[[ SELECTED TEXT, beginning ]]
The Dalai Lama is probably correct to say that he hasn't controlled the direction the protests have taken, but his close followers clearly promoted the initial phases of the movement. The monks' March 10 action in Lhasa was coordinated with a demonstration in Nepal and an attempt of exiled Tibetans to march from India to Tibet.

Mirroring the Chinese repression, Indian and Nepalese officials shut down the local protests out of fear of antagonizing their important neighbor, China--and to avoid encouraging ethnic insurgencies in their own countries.

Criticism of the Chinese crackdown was likewise muted from U.S. and European officials, apparently in light of China's importance to their own economic future. Secretary of State Condoleezza Rice, for example, merely urged the Chinese to "show restraint" toward protesters.

On the other hand, House Speaker Nancy Pelosi appeared with the Dalai Lama during a previously planned visit to Dharamsala. She called on the world to take note of the Tibetans' plight--but like the Dalai Lama himself, she stopped short of a call for countries to boycott the Olympics.

- - - - - - - - - - - - - - - -

THE TARGETS of the protests reflect the grievances of Tibetans. Religious and cultural freedoms are at the center of their demands. Tibetan students and governmental employees, for example, are banned from Buddhist religious observance, and images of the Dalai Lama--Tibet's chief religious figure--are illegal.
[[ SELECTED TEXT, end ]]
[[ DATASET EXTRACT, beginning ]]
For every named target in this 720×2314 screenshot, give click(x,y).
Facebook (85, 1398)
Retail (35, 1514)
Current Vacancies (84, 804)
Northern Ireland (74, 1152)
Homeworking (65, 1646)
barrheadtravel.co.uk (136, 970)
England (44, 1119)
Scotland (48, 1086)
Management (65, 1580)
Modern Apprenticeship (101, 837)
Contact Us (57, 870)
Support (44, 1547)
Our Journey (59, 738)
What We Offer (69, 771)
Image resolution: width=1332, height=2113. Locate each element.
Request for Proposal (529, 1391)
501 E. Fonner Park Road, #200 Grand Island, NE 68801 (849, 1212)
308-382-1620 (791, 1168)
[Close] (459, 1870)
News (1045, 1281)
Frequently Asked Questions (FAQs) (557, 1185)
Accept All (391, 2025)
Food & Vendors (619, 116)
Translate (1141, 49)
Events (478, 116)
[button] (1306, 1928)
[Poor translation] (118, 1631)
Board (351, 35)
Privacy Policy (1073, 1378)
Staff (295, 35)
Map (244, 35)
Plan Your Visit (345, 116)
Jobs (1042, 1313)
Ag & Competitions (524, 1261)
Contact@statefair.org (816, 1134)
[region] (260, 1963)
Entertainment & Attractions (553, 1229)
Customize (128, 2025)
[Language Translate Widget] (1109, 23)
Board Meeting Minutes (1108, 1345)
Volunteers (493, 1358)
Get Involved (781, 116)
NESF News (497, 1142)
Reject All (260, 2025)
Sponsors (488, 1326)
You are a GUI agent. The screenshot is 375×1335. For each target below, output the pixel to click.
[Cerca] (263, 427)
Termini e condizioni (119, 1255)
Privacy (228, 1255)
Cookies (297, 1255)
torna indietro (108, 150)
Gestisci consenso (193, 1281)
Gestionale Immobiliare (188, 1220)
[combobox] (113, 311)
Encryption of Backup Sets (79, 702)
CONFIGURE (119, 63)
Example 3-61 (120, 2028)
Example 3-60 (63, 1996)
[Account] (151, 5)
[[ DATASET EXTRACT, end ]]
WHAT TO WORK ON: From the text on the Tibet protests, write out verbatim the portion starting at "On the other" and ending at "religious figure--are illegal.".

RESPONSE:
On the other hand, House Speaker Nancy Pelosi appeared with the Dalai Lama during a previously planned visit to Dharamsala. She called on the world to take note of the Tibetans' plight--but like the Dalai Lama himself, she stopped short of a call for countries to boycott the Olympics.

- - - - - - - - - - - - - - - -

THE TARGETS of the protests reflect the grievances of Tibetans. Religious and cultural freedoms are at the center of their demands. Tibetan students and governmental employees, for example, are banned from Buddhist religious observance, and images of the Dalai Lama--Tibet's chief religious figure--are illegal.